Alongside EMA weights and optimizer state, checkpoints include training arguments, metrics, Git metadata, license info, and a parsed copy of results.csv. This makes checkpoints self-contained experiment artifacts, but it also increases size and I/O cost as the CSV grows. The obvious refinement is to make history embedding configurable or store only a compact summary.

Practical Lessons You Can Steal

Stepping back, the pattern is consistent: BaseTrainer treats training as a system to orchestrate, not a tight inner loop to micro-optimize. That mindset shows up in how it centralizes lifecycle, encodes default strategies, and bakes resilience into the core flow.

There are a few concrete design moves you can apply directly:

1. Centralize the lifecycle behind a trainer. Create a single object that owns configuration, setup, training, validation, checkpointing, and teardown. Expose abstract hooks like get_dataloader(), get_model(), and preprocess_batch() for task-specific behavior instead of duplicating loops across entrypoints.
2. Handle instability as part of the design. OOM, NaN, and time limits are normal, not edge cases. Treat "too big" errors as opportunities to auto-tune (e.g., halve batch size on first-epoch OOM), and treat NaNs as triggers to roll back to the last known good checkpoint with a bounded number of retries.
3. Encode optimization strategy once. Compute a rough iteration budget and use it to select optimizers and schedules. Group parameters for decay and learning rate inside the trainer. Let advanced users override, but make the default path informed by the training regime, not arbitrary constants.
4. Make checkpoints useful, not just small. Save enough state to reproduce and audit a run: arguments, metrics, optimizer state, and some training history.

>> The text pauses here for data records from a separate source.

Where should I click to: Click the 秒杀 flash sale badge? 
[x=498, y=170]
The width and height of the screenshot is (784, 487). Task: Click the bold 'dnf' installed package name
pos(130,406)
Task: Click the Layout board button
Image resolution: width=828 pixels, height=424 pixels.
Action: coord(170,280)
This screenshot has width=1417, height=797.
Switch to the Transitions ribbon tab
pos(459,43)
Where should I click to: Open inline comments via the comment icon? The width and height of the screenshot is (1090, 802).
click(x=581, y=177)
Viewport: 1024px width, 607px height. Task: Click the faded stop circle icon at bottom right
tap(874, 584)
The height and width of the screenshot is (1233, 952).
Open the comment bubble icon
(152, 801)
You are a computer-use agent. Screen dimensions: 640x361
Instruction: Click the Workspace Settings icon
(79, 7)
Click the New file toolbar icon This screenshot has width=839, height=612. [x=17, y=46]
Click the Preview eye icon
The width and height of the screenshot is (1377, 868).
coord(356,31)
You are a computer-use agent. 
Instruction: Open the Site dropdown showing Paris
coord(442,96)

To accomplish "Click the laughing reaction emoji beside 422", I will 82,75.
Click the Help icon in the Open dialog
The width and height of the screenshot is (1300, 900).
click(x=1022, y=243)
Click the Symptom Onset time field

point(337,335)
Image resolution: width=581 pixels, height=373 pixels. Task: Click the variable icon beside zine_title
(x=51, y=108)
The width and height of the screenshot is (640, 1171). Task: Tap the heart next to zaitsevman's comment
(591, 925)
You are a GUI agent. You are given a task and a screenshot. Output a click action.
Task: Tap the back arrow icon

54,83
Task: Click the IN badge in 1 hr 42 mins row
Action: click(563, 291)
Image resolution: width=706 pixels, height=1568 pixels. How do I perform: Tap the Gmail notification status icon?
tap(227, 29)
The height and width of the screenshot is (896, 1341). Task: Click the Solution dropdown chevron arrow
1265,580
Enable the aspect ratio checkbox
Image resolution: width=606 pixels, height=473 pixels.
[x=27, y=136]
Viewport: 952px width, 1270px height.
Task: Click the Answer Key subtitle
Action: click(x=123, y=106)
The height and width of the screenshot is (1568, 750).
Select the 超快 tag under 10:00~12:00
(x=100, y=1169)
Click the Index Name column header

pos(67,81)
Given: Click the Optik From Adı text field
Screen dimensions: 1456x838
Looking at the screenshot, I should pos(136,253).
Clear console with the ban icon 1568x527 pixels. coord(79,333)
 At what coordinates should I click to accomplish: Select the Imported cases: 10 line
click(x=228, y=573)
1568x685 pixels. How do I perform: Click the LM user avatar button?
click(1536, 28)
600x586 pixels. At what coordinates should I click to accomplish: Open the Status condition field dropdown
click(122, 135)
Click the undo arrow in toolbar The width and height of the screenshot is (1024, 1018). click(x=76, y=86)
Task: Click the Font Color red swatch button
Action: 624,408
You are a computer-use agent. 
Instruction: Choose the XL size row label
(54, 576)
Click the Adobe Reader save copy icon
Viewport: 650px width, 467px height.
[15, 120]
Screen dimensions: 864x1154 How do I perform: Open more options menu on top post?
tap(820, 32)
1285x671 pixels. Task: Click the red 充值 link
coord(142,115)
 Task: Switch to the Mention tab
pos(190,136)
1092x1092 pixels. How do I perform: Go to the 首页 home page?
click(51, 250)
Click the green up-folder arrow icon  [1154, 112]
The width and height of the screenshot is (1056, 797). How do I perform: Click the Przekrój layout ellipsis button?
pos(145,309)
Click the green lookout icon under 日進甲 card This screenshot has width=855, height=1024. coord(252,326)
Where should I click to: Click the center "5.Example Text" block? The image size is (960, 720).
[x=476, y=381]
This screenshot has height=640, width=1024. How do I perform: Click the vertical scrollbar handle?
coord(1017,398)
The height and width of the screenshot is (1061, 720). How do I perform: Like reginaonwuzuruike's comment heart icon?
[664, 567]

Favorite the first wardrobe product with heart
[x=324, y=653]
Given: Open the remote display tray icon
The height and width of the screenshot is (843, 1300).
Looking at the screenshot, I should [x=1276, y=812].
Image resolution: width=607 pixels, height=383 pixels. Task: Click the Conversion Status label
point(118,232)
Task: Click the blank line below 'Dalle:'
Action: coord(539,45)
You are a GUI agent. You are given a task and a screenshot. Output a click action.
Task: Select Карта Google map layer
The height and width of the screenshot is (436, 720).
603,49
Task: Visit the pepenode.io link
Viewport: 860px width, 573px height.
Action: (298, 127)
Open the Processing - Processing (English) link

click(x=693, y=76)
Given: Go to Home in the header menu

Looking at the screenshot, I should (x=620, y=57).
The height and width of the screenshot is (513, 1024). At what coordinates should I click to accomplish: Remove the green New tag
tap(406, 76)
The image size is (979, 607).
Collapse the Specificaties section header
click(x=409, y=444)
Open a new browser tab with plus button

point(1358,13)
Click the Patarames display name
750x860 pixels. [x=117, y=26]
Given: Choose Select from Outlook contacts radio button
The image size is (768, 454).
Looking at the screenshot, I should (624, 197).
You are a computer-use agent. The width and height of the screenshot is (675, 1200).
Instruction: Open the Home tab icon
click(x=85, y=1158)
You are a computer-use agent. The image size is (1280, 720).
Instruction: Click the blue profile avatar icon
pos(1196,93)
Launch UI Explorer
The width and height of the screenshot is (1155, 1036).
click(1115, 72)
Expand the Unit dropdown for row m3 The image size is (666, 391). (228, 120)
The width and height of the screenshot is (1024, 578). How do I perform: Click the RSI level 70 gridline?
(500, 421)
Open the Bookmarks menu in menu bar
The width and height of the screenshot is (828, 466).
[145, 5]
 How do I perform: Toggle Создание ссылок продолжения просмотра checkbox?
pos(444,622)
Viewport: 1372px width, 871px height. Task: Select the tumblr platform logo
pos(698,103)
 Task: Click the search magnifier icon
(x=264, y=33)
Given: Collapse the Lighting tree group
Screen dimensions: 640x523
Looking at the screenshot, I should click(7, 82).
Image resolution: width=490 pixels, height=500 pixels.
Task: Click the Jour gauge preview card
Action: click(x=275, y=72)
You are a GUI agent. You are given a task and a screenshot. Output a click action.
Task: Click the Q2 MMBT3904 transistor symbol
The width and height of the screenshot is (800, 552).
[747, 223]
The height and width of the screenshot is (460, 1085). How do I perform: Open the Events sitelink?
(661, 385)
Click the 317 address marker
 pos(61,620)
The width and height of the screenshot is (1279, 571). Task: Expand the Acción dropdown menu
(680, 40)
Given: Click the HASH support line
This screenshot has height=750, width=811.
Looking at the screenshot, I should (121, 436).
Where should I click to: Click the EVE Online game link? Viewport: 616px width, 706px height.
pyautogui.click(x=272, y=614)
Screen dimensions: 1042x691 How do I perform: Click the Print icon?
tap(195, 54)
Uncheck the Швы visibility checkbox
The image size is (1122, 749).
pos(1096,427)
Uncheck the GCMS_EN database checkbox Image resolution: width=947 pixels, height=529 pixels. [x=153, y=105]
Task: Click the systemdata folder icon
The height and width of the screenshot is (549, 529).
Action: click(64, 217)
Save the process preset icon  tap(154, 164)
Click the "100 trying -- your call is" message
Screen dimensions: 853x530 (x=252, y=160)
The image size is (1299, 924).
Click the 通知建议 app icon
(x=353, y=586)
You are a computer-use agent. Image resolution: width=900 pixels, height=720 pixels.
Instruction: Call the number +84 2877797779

Then watch size and frequency, and make the heavier pieces (like full CSV history) opt-in.
5. Think in terms of orchestration. Once you view your trainer as the component that coordinates hardware, data, models, optimization, and failure recovery, features like EMA, DDP setup, auto-batch sizing, and time-based stopping stop feeling like extras. They become the core of a reliable training engine.

As your own projects move from experiments to production systems, shaping your trainer as an orchestrator like this will matter far more than the specific model you plug into it. The orchestration layer is what turns "a training loop" into an asset you can run, monitor, and trust.